Par les devoirs mêmes de sa charge, l’heureux bénéficiaire approche constamment Sa Majesté. Dans l’intervalle des lectures, quand il s’interrompt de lui distraire l’oreille, il peut glisser la recommandation adroite, l’ingénieuse louange, insinuer le blâme, colporter la médisance. Comment donc, en une société fondée sur la faveur, ne point tout attendre ou tout appréhender de qui peut, à son gré, souffler au monarque l’éloge et la critique ?

Au moment où Moncrif se voyait attaché à sa Maison, Marie Leczinska ne possédait plus, près de son volage époux, le tout-puissant empire autrefois exercé aux premiers temps de son heureuse union. Les années d’abandon commençaient.

Après la tendre et discrète Mme de Mailly, sa sœur, la comtesse de Vintimille, entreprenante, altière, vindicative, continuait la série des favorites qui devaient occuper toute la suite du règne et ruiner dans le cœur de son peuple la tenace affection si longtemps portée au Bien-Aimé.

Marie, cependant, s’était résignée ; sa correspondance avec son père nous fait assez connaître au prix de quelles douloureuses révoltes.

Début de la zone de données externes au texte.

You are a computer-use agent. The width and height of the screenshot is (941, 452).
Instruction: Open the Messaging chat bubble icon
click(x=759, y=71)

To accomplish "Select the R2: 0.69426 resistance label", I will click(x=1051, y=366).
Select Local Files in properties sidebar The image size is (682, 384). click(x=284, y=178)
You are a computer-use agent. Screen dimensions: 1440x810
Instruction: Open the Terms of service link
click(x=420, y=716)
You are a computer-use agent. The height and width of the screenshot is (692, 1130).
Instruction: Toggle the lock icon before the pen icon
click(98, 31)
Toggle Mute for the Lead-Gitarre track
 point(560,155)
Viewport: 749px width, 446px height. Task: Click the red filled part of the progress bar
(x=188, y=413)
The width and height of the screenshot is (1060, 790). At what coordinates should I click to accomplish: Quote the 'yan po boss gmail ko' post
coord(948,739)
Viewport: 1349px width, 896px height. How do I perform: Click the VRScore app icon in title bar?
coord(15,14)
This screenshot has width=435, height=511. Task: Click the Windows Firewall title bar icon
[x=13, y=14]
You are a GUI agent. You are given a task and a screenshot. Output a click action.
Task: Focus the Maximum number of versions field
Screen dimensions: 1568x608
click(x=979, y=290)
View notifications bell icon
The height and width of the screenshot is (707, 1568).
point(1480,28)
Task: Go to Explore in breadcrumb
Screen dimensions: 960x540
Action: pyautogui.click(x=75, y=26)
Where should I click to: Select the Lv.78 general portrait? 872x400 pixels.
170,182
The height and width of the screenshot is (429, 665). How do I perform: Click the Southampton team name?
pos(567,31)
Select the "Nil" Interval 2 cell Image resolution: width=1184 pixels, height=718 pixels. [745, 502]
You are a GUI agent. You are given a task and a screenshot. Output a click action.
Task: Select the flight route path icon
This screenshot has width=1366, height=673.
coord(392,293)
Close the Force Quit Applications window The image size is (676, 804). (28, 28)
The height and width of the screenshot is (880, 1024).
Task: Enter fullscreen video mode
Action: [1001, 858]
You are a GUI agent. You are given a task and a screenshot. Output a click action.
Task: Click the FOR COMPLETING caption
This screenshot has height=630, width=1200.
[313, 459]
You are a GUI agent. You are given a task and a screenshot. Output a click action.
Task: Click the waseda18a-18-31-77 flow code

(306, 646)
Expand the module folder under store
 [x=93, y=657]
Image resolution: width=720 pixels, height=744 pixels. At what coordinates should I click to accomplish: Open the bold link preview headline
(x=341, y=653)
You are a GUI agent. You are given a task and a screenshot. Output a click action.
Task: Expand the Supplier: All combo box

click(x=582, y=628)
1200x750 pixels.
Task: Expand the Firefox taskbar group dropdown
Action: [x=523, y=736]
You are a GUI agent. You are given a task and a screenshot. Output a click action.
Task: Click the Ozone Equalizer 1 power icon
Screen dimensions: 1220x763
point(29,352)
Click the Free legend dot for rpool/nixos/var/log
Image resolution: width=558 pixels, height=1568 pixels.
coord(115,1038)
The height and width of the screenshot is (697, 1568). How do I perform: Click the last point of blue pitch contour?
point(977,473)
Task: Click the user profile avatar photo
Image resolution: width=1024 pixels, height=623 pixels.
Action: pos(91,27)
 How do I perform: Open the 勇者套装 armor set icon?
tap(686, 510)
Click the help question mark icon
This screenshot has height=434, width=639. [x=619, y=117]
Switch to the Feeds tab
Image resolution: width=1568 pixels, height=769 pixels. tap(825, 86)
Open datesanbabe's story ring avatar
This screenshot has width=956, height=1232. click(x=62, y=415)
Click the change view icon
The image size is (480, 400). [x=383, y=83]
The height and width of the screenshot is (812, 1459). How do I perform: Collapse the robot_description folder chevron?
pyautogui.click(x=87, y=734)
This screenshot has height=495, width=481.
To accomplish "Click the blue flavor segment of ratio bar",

Désormais retirée dans ses « petits cabinets » de Versailles, au milieu de ses objets familiers, de ses chers souvenirs de Pologne, elle vit une existence paisible, intime, d’où toute représentation est volontiers exclue. Ayant renoncé à l’amour, elle veut du moins s’entourer d’amitiés.

A trente-huit ans, ce n’est plus la souveraine en pompeux apparat, naguère entrevue par Tocqué, mais déjà la calme bourgeoise, apaisée, souriante, du portrait de Van Loo, coiffée en papillon noir d’une fanchon de dentelles, habillée de grisailles ou de velours éteint.

Bonne, de cette attachante bonté qui connaît la vie et naît de la souffrance, ses journées sont très remplies, « elle est toujours gagnée par le temps. »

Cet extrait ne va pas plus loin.